I arrived in Dallas from Philly yesterday. and instead of being all excited about starting a new life, I feel very tired, and a little homesick.
It’s hard to leave all the comfort and familiarity behind in Philly and start anew. I knew where to work, where to exercise, where to get grocery. I knew my apartment.
I knew the weather, the streets, the stores and resturants. I knew how the city looks, sounds and smells like.
I have people that I love and care deeply there.
All of that is gone now.
Damn, I thought I’d miss the old life, didn’t think it’d come this fast.
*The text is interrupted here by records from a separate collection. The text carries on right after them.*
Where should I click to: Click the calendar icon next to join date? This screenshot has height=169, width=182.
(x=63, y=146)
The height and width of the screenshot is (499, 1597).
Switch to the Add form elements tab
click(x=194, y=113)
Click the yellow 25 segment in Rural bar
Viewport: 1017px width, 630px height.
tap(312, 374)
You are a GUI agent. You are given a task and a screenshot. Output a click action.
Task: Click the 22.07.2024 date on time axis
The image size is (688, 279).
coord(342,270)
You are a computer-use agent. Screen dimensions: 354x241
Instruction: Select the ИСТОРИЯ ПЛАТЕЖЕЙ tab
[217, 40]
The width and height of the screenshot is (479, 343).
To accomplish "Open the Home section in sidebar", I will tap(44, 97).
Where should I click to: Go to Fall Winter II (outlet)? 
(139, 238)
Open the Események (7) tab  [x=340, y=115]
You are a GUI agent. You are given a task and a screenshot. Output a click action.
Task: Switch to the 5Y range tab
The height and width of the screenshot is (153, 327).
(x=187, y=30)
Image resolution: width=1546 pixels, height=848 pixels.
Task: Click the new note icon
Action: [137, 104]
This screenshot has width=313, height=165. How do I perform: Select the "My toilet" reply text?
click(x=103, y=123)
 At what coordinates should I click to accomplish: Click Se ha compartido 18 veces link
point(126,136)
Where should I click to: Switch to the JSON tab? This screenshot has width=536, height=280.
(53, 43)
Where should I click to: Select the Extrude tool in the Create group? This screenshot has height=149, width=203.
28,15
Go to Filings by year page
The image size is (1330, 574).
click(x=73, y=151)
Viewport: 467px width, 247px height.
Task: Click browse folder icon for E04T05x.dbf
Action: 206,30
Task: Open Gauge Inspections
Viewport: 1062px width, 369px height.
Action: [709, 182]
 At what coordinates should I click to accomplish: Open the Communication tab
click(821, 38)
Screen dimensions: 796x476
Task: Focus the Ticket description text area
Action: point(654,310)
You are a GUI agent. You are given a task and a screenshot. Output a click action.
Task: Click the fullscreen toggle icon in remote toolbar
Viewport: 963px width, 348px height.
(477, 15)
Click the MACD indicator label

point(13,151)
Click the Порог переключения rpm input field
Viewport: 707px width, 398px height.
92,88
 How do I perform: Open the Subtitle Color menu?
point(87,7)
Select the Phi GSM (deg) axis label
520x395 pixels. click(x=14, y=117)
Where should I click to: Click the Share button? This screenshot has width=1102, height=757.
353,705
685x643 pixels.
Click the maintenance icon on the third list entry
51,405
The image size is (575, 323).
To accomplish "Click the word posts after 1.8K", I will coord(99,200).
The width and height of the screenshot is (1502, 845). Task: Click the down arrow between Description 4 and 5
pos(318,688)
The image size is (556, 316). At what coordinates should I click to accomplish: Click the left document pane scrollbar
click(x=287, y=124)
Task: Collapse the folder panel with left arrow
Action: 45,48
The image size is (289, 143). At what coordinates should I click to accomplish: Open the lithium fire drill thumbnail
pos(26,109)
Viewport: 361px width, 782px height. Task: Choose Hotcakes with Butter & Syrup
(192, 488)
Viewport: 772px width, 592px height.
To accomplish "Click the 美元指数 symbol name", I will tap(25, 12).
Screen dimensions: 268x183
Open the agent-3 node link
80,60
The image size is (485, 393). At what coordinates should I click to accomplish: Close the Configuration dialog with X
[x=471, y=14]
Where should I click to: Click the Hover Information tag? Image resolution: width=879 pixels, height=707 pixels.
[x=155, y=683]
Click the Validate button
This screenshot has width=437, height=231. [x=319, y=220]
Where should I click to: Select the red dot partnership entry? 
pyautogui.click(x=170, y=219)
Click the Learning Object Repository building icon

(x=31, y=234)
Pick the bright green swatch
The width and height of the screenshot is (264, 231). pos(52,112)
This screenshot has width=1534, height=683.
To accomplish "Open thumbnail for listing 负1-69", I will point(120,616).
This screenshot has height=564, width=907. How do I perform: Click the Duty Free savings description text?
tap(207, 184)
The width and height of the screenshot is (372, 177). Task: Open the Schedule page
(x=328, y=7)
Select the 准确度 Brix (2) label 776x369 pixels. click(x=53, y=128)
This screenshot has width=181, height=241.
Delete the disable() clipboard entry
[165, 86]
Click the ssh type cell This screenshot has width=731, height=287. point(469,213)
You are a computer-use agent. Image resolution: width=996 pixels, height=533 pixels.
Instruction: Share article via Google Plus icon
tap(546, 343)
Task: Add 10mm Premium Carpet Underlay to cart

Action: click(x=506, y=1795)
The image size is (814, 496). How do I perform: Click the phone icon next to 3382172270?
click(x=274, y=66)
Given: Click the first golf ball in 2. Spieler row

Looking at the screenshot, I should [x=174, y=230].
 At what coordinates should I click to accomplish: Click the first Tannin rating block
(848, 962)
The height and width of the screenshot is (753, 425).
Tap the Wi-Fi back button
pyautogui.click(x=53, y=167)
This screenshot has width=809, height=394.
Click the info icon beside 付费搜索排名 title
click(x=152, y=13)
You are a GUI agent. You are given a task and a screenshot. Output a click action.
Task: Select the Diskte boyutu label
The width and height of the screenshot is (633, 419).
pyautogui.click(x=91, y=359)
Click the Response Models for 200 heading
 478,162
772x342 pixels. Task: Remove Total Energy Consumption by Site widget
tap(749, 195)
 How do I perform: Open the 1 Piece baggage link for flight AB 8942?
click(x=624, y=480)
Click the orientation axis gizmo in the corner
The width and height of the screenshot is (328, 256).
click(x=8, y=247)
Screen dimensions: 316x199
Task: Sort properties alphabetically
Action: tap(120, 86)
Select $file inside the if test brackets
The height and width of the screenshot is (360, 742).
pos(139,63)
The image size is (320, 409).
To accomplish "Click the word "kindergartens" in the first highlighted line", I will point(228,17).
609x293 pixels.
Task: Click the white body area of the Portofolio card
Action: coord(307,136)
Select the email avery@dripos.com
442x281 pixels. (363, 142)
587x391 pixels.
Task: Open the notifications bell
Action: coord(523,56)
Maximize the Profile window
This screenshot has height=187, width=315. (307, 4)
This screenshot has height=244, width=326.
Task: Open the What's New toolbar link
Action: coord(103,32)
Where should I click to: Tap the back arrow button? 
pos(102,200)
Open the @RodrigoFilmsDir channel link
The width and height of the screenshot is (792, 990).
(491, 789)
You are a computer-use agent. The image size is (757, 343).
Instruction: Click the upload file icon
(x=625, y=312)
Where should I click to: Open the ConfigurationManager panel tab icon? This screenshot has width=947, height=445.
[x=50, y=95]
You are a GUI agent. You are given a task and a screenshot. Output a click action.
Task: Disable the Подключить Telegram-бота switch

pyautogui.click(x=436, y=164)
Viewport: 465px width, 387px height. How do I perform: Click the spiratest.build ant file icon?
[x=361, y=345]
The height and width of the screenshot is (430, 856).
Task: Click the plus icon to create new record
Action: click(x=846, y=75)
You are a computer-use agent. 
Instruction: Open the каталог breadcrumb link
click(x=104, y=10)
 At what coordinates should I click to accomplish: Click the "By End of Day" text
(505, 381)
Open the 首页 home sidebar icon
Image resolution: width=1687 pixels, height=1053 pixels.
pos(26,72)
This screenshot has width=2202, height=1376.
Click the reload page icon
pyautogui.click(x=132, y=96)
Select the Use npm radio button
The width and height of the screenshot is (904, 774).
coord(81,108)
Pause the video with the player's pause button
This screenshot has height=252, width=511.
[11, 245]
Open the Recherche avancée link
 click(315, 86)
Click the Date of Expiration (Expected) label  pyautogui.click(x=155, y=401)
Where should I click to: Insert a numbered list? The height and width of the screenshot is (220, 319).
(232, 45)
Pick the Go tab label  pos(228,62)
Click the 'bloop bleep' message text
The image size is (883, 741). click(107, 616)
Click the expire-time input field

Maybe it comes from the sadness of all the goodbyes I’ve been saying, maybe from the exhaustion of cleaning out my apartment in the past week - throwing away most stuff I’ve got was emotionally way more tasking than the physical work it required, maybe from the list of less exciting tasks that is currently occupying my mind, updating addresses, onboard paperwork, transitional stuff.
And a big source of stress probably comes from the fear of uncertainty.
I feel paralyzed by the things I need to do, the new contacts I need to make, and I did not want to write this blog, even though I know doing so will help me gain a bit more energy, to give me a small sense of achievement.
I am hopeful though. The tiredness will fade, the hard time will pass, and we adapt to new places, we are adapting machines, and we’re so good at it.